Reviews

Christmas Day at the Almeida Theatre – review

The world premiere of Sam Grabiner’s drama runs until 8 January

Sarah Crompton

Sarah Crompton

| London |

17 December 2025

Nigel Lindsay in Christmas Day
Nigel Lindsay in Christmas Day, © Marc Brenner

The Christmas show at the Almeida Theatre over the past five years could form a miserabilist sub-genre of drama: “In the Bleak Midwinter”. The bleak Nine Lessons and Carols: stories for a long winter of 2020, was followed by the even bleaker Spring Awakening. Tennessee Williams’ study of madness and loneliness, A Streetcar Named Desire, arrived in 2022, and his study of alcoholism and loneliness, Cat on a Hot Tin Roof, in 2024.

In between, the North London theatre offered the extraordinarily bleak Cold War in 2023. Now Sam Grabiner, Olivier Award-winning writer of Boys on the Verge of Tears, gets a chance to cheer everybody up with Christmas Day, a play whose content breakdown warns it contains “male nudity, blood, drug use, dead animals, vomiting, discussion of antisemitism, Islamophobic, anti-Black and antisemitic words, references to the Holocaust, discussion and description of violence and conflict, and references to Gaza, child abuse and bereavement.”

It is a more interesting and better play than that bald description implies; it is also pretty bleak.

Its setting (designed with detailed realism by Miriam Buether) is a sort of squat in a former office building, shabby and unwelcoming, where an industrial heater overhead suddenly flares up like a frightening dragon, and the Northern line tube trains rumble below. In the opening scene, Nigel Lindsay, as Elliot, is looking warily at a lighted Christmas tree. “Strange things aren’t they?” he says. “They’re sort of perverted.”

The opening line sets the tone for a disconcerting and disconnected Christmas dinner where a fractured Jewish family gather over a Chinese meal, their idiosyncrasies and differences cruelly exposed by the coming together of the season. Each has a different attitude to being Jewish and what it means.

Elliot, scarred by his mother’s experiences as a refugee, is a tough, old-fashioned paterfamilias, fiercely pro-Israel. His son Noah (a sweet and febrile Samuel Blenkin) is desperate to escape the burden of history; he just wants everyone to get on and not argue; his daughter Tamara (Bel Powley), frail and anxious, is of the view that Jews should be on the side of the suffering of the world. “We’re the bad guys now,” she shouts. “I don’t want to be the bad guys anymore.”

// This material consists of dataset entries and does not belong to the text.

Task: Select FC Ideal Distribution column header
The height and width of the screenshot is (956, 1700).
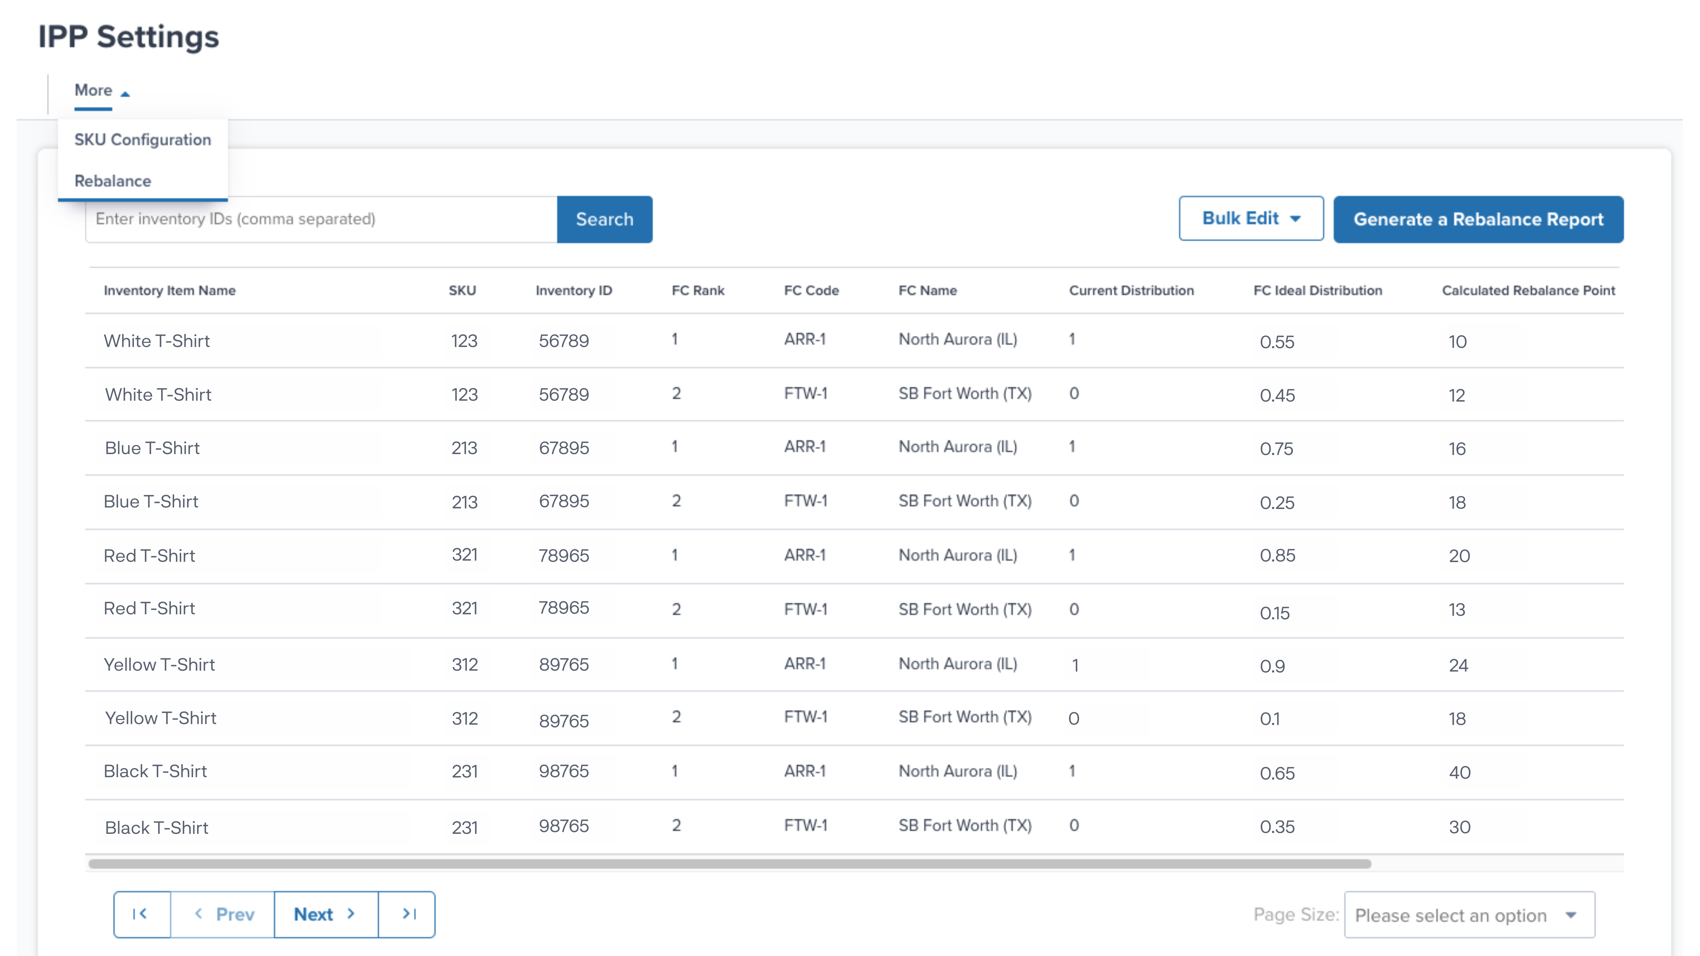Action: (x=1317, y=290)
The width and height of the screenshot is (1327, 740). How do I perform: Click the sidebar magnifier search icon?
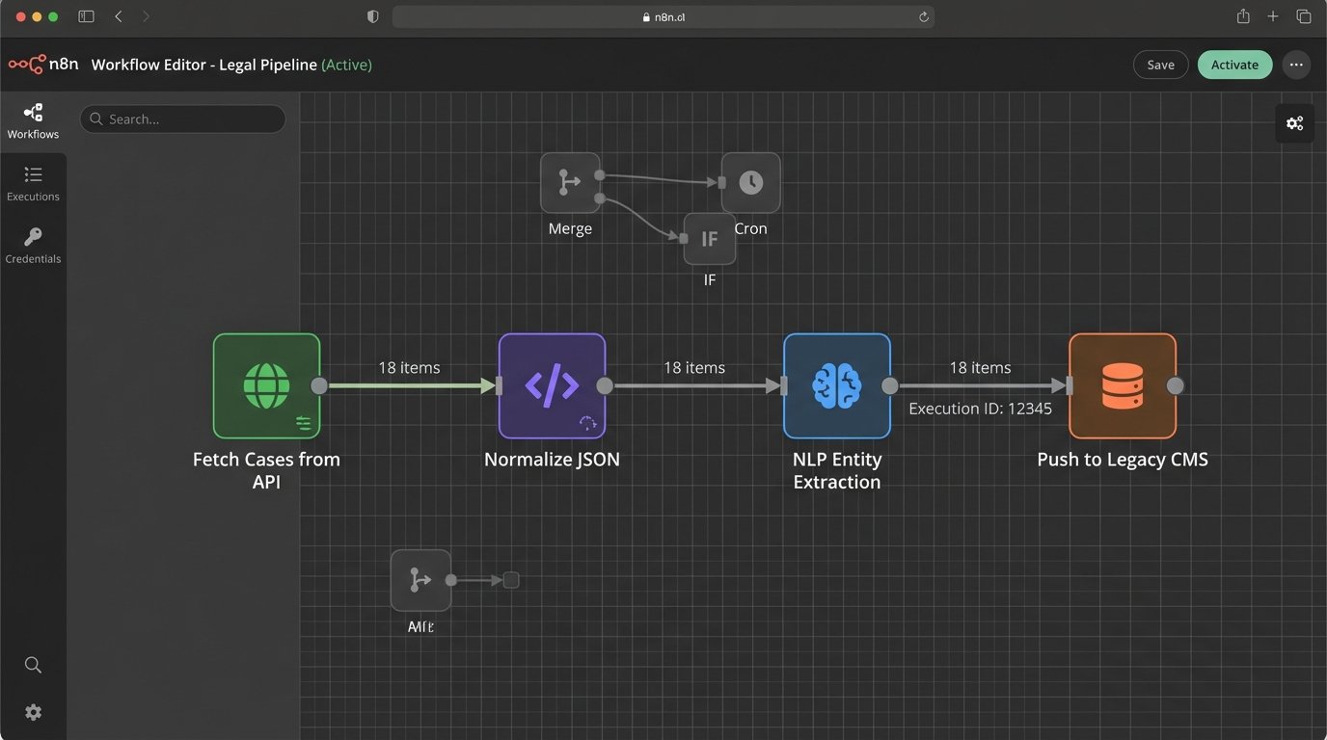click(33, 665)
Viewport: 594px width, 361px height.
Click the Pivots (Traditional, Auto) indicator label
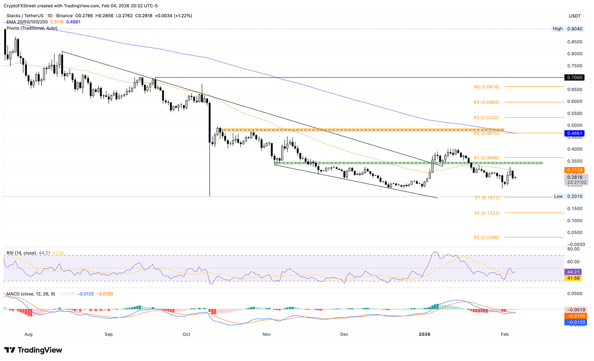[x=32, y=28]
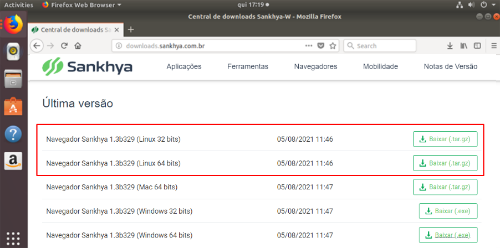Go to Firefox home page icon

pos(78,46)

Meanwhile, her ex-boyfriend Aaron (Jacob Fortune-Lloyd) has just returned from Tel Aviv, where he feels taller, happier and more integrated. Leavening their conversation is the wonderfully vague and gentle Maud (Callie Cooke), Noah’s girlfriend and protector, and a variety of crazed intruders (all played by Jamie Ankrah) who wander through the room either stoned out of their mind or looking for the local drug dealer.

The cast of Christmas Day
The cast of Christmas Day, © Marc Brenner

The play is often funny, catching exactly the family tensions – the hyper competitive quizzing, the dislike of a new girlfriend – that rip apart many family Christmases. Grabiner’s writing is chewy and tough-minded. It tries to do a lot, raising so many difficult, complex questions that are impossible to resolve, and doesn’t always feel fully realised. But its portrait of inherited trauma is convincingly explored and James Macdonald’s direction, responsive to each change of mood, ready to allow silence as well as explosions, makes it intense and compelling.

The acting is uniformly strong. Lindsay is currently hitting a rich vein of battered, comic form in his roles, and his timing is, as always, immaculate. But he also uncovers a ferocity in Elliot, a belief that his views are right and cannot be challenged. As Tamara, Powley is like a coiled spring of energy and anxiety, her eyes filling with tears as she describes the situation in Gaza, her body recoiling as if hit when Aaron turns on her, her vulnerability always apparent. And Cooke’s Maud has an artless grace, a desperate longing to reconcile that springs from her own troubled past.

Christmas Day isn’t perfect, but it is consistently impressive, a bold and original attempt to tackle huge issues. I’d take its bleak probing over a jolly panto any day.